The lawsuit alleges that the defendants were aware of the extent of the island’s contamination and that it was not safe for habitation, but failed to warn residents . . . .

“In reality, contamination levels are some three times higher than the Navy reported, and 60 percent higher than the Navy's own safety guidelines,” the lawsuit alleges.

A Department of Toxic Substances Control spokesperson confirmed previously that dioxin, lead, petroleum and radioactive isotopes are among the chemicals of concern on the island . . . .

. . . the Navy . . . used the island for naval training exercises that included detecting and cleaning radioactive contamination from ships . . . .
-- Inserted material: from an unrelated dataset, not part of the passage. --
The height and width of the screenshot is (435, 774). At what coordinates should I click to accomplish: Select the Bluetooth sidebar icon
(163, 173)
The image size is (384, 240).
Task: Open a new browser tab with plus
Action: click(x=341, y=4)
I actually worked on Treasure Island in the 1980s in the field of Occupational and Environmental Medicine. I worked directly with the Industrial Hygienists responsible for surveying for environmental hazards. I'm not aware of any radioactive materials in use or existing on the island. What the Navy did there was firefighting training including, I imagine radioactive cleanup but they didn't use actual radioactive material other than, perhaps, sealed samples to teach the students how to detect them. Treasure Island was very different from Hunters' Point which was an active shipyard where nuclear-powered ships were drydocked and repaired at one time. Everybody was well aware of the potential hazards in that activity which are many. But Treasure Island just had schools, barracks, family housing, the firefighting facility and piers where a reserve frigate squadron (not nuclear armed) docked. This latter activity might have led to some minor petroleum contamination (akin to any gas station) and the old buildings may have contained some asbestos and/or lead paint (like any WW II vintage neighborhood).

So I think this lawsuit is BS but undoubtedly it has the potential, like any lawsuit, to delay the project for years.